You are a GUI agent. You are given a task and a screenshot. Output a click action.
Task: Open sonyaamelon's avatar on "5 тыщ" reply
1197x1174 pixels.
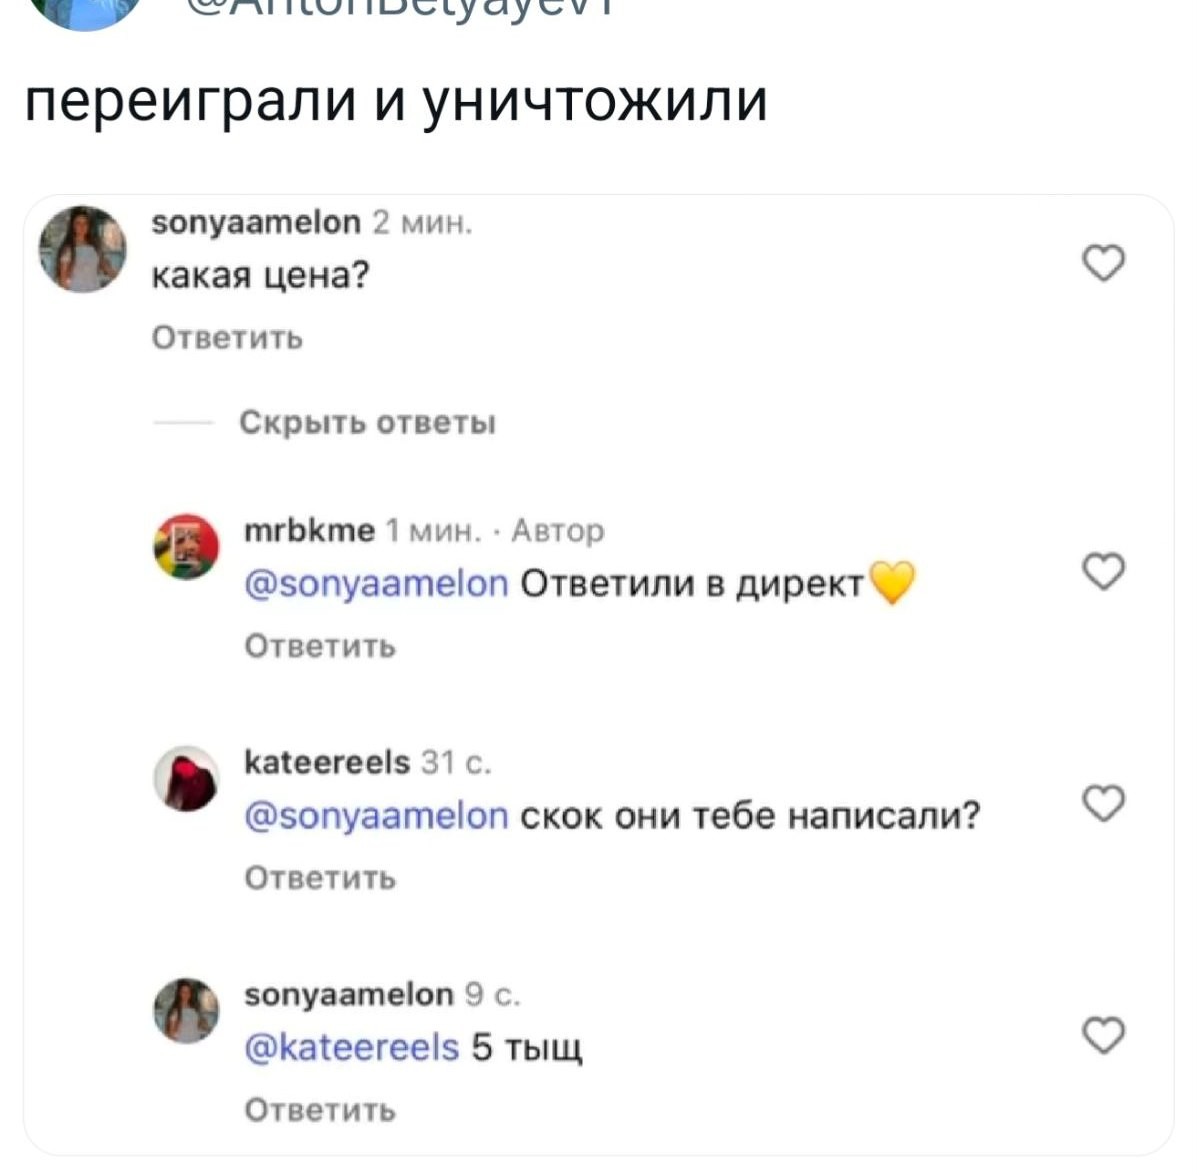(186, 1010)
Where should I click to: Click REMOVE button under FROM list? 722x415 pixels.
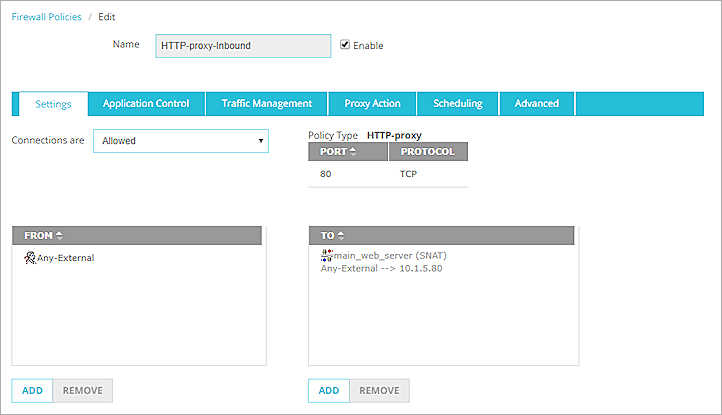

> TASK PROMPT
Would you retype exactly the lines running from the line that contains "Task: Open sonyaamelon's" through the end of the listing above, both included? Skip every picture.

> RESULT FOR THIS EXERCISE
Task: Open sonyaamelon's avatar on "5 тыщ" reply
1197x1174 pixels.
(186, 1010)
Where should I click to: Click REMOVE button under FROM list? 722x415 pixels.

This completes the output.